October 2018 Exclusive Story
Oil Production, Refining Output Hit New Heights
HOUSTON–Energy companies make consequential decisions every day that affect the future of their businesses. Producers take significant risks to find, drill, complete and produce oil and gas. Midstream companies invest billions to gather, process and send that energy to market.
While specialized applications can help to solve specific and complex problems in the industry, good decision making in select areas of the business is not enough to thrive in today’s market. Companies must execute in all areas of the business, on top-performing projects, with impeccable timing, and be ready to shift resources as market conditions change–all while continuing to operate their existing assets.
From upstream operators to pipelines that deliver products to world markets, informational value is the most important commodity throughout the oil and gas industry. Today, newly embedded devices and sensors make it easier to collect real-time data at many different touchpoints throughout the energy value chain, while cloud storage technologies make it simpler to store the data. Real value is created from data when informational context and associations are made inside and outside of an organization. However, making sense of the data is a complex process.

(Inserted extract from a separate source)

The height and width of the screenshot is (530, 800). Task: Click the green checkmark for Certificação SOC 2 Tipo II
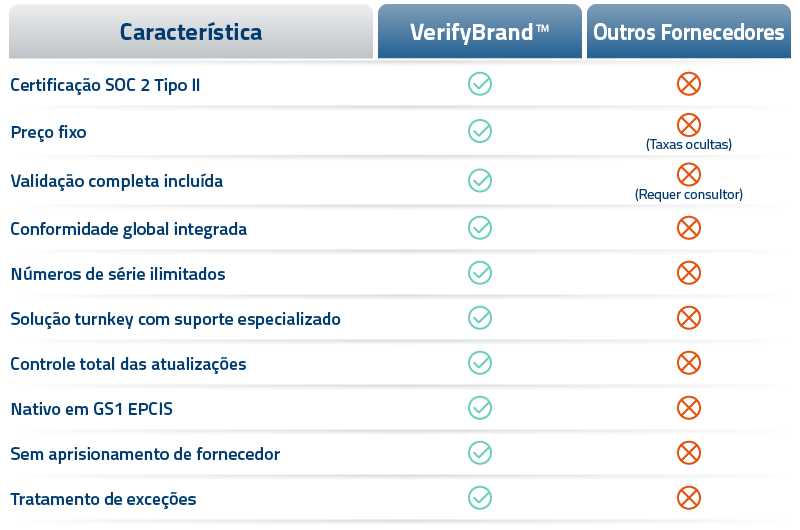[x=480, y=84]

A GE study on digital technology applications found that only 3-5 percent of oil and gas equipment is connected digitally, and less than 1 percent of the data collected are used for decision making. There is clearly huge potential for market growth.
Market volatility provides proof that optimization is needed across the oil and gas value chain. Companies that leverage all the digital data available to optimize business processes will not only survive, but thrive during market downturns and dominate the industry on the next upswing.
To remain competitive, agile companies must make informed, data-driven decisions by leveraging a variety of computing tools and methods–from automated operations and intelligent field technology, to analytics and artificial intelligence. The variety of applications across the connected energy value chain share a common essential objective: extracting business intelligence from data to make better and timelier business decisions.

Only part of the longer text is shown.